I would like to talk for just a moment about some of the meanings of the Civil Service as I see it.

Any free government certainly needs a vast corps of well-trained, dedicated, intelligent, long-service people who can take care of all the intricate jobs of operating the many and manifold activities that governments these days are compelled to carry on.

Unless we have proper policies for attracting into that service the kind of people that are needed, programs to give them the opportunity to satisfy human longings for advancement and for recognition and the certainty that their old age will be taken care of in such a way that they will always live respectable and rewarding lives--then we can't expect to have such an organization.

Through them--through these permanent organisms--we have coordination, we have continuity, not so much in so-called political policy but in programs of procedure and the purposes in government that are absolutely necessary. I venture to think they have a similar opportunity in developing better knowledge and feeling between sister republics, such as we have represented in this organism between Canada and America. It is just as important that each government knows how the other operates in its procedural intricacies as it is to know that the man at the top may be a Liberal or a Conservative, a Democrat or a Republican.

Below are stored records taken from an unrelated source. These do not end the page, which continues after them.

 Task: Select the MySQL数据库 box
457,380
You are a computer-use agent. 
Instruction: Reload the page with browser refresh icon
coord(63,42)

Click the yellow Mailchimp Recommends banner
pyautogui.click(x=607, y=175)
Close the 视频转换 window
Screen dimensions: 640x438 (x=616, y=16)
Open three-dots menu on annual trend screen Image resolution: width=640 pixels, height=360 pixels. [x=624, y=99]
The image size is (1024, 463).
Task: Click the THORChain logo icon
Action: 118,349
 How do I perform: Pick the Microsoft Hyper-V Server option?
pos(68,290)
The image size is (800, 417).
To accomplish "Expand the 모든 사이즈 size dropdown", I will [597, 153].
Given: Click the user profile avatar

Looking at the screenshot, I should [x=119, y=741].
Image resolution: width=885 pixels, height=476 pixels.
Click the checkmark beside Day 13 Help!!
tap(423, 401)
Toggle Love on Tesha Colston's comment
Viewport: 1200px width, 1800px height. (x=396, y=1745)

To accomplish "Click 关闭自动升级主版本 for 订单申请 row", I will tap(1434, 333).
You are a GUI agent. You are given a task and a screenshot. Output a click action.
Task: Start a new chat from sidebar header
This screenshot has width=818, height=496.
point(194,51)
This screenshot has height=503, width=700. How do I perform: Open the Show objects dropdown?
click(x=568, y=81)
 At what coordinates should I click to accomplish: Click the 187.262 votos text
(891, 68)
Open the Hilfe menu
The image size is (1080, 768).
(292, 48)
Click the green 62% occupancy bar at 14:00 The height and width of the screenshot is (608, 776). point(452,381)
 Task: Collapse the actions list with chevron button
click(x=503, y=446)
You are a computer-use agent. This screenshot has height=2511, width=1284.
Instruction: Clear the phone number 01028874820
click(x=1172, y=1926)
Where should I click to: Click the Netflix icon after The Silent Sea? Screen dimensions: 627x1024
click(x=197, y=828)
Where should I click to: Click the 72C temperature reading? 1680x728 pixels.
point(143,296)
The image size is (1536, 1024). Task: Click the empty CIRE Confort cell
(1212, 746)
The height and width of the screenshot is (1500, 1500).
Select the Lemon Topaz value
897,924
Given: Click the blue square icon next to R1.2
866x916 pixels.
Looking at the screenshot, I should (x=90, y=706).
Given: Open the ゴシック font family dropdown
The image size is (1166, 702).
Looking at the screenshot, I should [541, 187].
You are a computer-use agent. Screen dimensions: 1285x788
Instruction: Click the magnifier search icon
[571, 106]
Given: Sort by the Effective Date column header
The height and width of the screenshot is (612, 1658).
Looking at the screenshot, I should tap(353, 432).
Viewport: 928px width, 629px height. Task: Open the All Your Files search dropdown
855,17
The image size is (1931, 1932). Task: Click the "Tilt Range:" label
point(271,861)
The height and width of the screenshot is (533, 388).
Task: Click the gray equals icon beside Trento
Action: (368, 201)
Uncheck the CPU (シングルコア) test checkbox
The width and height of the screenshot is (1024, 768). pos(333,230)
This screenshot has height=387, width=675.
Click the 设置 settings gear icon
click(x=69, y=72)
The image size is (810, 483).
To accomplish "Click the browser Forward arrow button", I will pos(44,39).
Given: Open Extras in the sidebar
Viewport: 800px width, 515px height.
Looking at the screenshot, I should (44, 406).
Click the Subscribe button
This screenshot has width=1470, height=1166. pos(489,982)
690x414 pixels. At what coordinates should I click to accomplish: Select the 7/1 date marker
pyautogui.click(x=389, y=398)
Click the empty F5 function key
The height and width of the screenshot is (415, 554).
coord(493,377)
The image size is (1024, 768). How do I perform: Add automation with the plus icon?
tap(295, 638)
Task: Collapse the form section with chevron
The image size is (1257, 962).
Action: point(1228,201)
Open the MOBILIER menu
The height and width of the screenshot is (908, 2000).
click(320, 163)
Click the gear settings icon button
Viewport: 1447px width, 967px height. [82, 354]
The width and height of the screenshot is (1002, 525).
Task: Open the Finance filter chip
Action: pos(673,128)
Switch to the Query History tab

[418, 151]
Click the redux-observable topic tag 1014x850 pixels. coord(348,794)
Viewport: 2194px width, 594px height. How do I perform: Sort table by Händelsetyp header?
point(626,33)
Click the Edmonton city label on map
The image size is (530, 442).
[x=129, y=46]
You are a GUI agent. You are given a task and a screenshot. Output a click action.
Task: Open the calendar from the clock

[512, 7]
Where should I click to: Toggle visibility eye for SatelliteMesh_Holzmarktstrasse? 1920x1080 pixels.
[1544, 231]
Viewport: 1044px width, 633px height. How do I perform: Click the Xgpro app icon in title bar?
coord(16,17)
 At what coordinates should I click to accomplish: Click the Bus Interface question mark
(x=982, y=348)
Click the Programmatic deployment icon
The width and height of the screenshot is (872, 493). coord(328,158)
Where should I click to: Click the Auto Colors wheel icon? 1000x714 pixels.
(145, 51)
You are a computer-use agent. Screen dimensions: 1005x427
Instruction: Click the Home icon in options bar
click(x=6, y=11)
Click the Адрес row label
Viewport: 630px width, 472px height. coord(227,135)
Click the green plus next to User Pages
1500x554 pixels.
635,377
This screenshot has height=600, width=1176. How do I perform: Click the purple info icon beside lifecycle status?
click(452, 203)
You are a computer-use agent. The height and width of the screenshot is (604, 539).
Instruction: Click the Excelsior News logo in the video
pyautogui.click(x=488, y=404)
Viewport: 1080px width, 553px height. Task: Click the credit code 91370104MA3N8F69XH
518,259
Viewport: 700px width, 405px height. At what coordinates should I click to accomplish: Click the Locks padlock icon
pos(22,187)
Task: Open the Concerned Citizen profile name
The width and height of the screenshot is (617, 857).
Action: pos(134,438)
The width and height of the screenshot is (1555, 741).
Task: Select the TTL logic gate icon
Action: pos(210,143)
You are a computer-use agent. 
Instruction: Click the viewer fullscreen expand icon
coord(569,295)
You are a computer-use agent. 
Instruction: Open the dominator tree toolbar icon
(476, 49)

I am sure that the history of this organization will show that much good has developed and accrued to both of our countries because of the kind of association you have.

The final point I wanted to speak about was this: We cannot have the kind of an organization--Civil Service organization--in any government--any free government--if we deliberately involve it in the political quarrels of partisan organizations.

The Civil Service must be protected from it. And this is one reason why it is so necessary that the so-called political appointments be clearly defined, segregated and separated from the career service of which I speak.

There are some positions that because of their character in policy-making have a great function in carrying out the policies, let us say, on which a particular party was elected to carry on the government for four years. Those positions properly must not be Civil Service, because if they are, the Civil Service is both involved in politics and its top people promoted to those jobs become in jeopardy because of the accidents of politics. I believe that that division must be insisted upon by the Civil Service. Never let anybody call you political regardless of the intensity of your political feelings in favor of any one party or in favor of any one personality.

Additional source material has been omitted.